Rock In Rio entre Lisboa e Madrid
«Ivete Sangalo e Alejandro Sanz confirmados para o festival
No próximo ano, o Rock In Rio regressa a Portugal mas chega, pela primeira vez, a Madrid. O festival foi apresentado na capital espanhola.
PLAY"Portugal Internacionalizou o evento"
A praça de touros de Las Ventas trocou a corrida pela música. Por uma noite um conceito que nasceu no Brasil e que Portugal já assumiu como seu, tornou-se, pela primeira vez, espanhol. O Rock In Rio chegou a Madrid.
Em 2008, o Rock In Rio faz-se em dois países: Portugal e Espanha. Arganda del Rey, nos arredores de Madrid, verá nascer a cidade do rock com alguns elementos importados do Parque da Bela Vista em Lisboa.

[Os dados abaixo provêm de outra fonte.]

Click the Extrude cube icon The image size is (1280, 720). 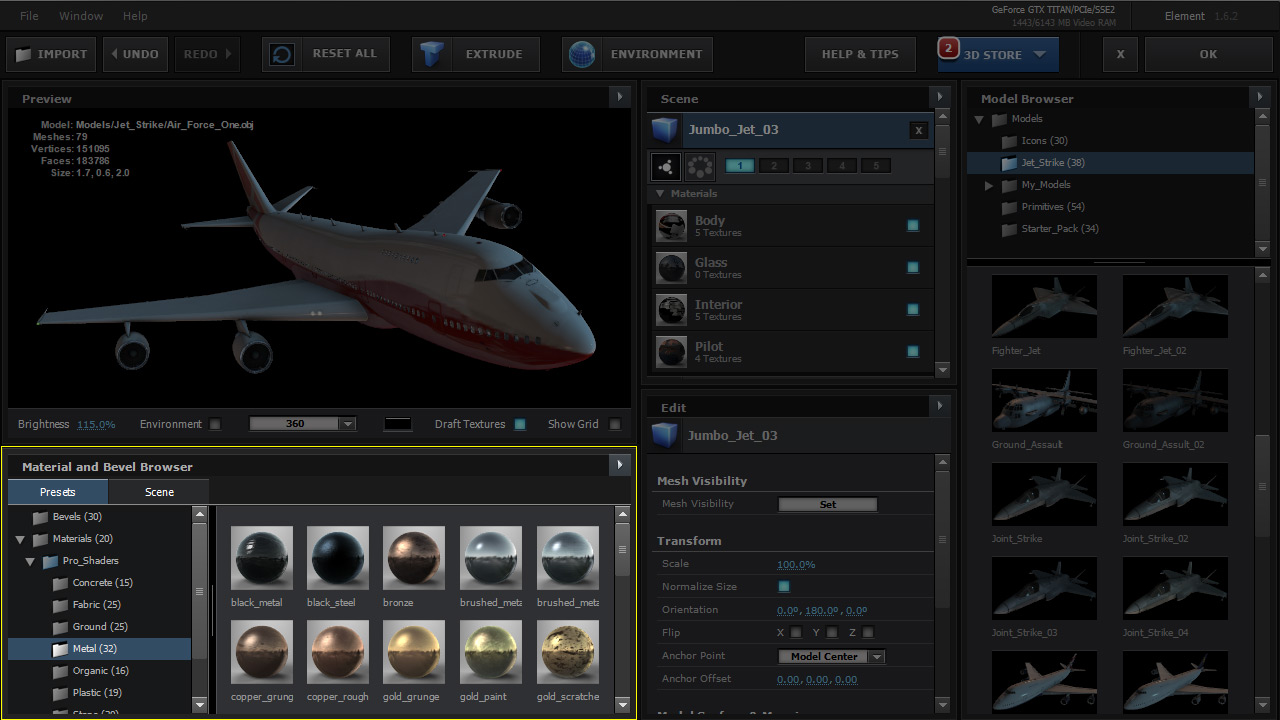coord(433,54)
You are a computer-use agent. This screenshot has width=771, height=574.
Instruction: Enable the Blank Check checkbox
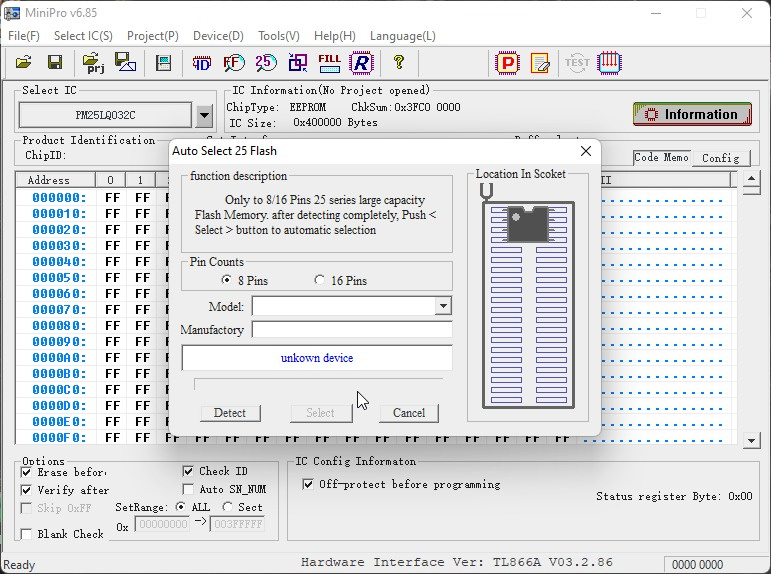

Esperam-se 100 mil pessoas por dia e 70 músicos.
Como sempre, no Rock In Rio, juntam-se outras actividades à música. Há um espaço radical, um espaço infantil e, uma novidade, um espaço de moda onde as pessoas podem criar a própria roupa. O mapa da cidade do rock já está traçado.
No palco, só estão confirmados Alejandro Sanz e Ivete Sangalo, mas é possível que a música portuguesa atravesse a fronteira para cantar em Espanha. Antes de fechar o cartaz, a organização terá de dar a conhecer um festival que fala apenas português.
A frase do festival já está no ouvido de toda a gente e é compreendida nas duas línguas: “por um mundo melhor” ou “por um mundo mejor”.»